Die Affenmacht hatte nur eins im Sinn: Jede Menschenansammlung zu verhindern. Ihre Strategie: wahllose Gewalt. Gegen 10:30 Uhr kamen wir auf dem Weg zum Vali-Asr-Platz an der Metrostation Beheshti vorbei. Eine Gruppe von Spezialeinheiten der Revolutionsgarden, in Tarnanzügen und Schlagstöcke schwingend, stürmten plötzlich das Tor der Station, so dass die Leute, die gerade herauskamen, ängstlich wieder ins Innere flohen. Sieben oder acht Sicherheitsleute rannten hinein, die anderen verschlossen die Tore hinter ihnen und versperrten sie. Danach hörte man nur noch Schreie und dumpfe Schläge.

Wir haben bei den Demonstrationen etwas gelernt. Wenn die Affen angreifen, sollte man auf keinen Fall rennen, sondern auf dem Gehweg nah an den Schaufenstern bleiben und weiter gehen, oder einfach an einer Wand stehen bleiben. Normalerweise laufen sie dann an dir vorbei, hinter denen her, die rennen. Heute jedoch fuhren die Affen mit Motorrädern auf den Gehwegen, hielten ihre Schlagstöcke an die Wände und gaben Gas. Wenn sie keine Motorräder hatten, liefen sie einfach durch und schwangen ihre Knüppel, Stöcke oder Ketten. Es spielte keine Rolle, wen oder was sie damit trafen.

Ich werde hier nicht minutiös über den Tag berichten. Es war überwiegend eine pausenlose Abfolge heftiger Schläge, Blutergüsse und Blut, von der ich schnappschussartige Eindrücke behalten habe. Ich erinnere mich auch, einige Male Schüsse gehört zu haben. Auch mit Verhaftungen schien man wahllos zu sein. Wir sahen Basijis, die sich willkürlich junge Leute herausgriffen, sie auf die Knie zwangen, ihnen Handschellen und Augenbinden anlegten und sie dann fortbrachten.

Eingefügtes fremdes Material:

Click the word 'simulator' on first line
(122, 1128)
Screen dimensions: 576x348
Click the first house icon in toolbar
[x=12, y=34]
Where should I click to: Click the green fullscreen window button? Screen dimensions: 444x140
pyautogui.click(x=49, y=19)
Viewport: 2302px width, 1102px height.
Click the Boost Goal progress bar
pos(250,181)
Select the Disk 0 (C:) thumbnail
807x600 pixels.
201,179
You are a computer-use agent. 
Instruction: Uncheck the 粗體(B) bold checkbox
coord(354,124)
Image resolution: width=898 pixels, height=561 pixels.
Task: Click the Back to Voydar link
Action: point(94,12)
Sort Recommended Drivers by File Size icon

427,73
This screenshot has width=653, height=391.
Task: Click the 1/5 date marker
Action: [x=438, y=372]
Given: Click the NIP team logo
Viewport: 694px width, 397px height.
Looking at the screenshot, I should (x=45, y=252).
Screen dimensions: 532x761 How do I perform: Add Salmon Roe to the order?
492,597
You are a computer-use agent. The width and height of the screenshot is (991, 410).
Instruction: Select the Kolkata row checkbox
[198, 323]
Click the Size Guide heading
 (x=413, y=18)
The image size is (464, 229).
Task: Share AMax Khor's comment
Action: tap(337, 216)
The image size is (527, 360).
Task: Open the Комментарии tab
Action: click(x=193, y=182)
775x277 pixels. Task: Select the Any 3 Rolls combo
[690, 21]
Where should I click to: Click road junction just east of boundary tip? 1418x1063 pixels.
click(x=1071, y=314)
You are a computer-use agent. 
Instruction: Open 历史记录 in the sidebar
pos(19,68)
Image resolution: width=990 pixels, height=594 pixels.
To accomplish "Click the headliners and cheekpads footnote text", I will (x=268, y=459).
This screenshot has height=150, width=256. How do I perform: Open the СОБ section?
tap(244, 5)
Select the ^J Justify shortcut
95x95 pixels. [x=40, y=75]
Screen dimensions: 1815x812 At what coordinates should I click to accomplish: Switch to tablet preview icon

Auf der Vali-Asr-Straße nördlich des Platzes beschimpfte ein Polizist laut einen alten Mann, weil er sich bei der Demonstration gezeigt hatte. Ein junger Mann ging zu dem Polizisten und gab ihm eine Blume, woraufhin der Polizist ihn schlug und auf den Gehweg warf. Der Junge rappelte sich auf und ging.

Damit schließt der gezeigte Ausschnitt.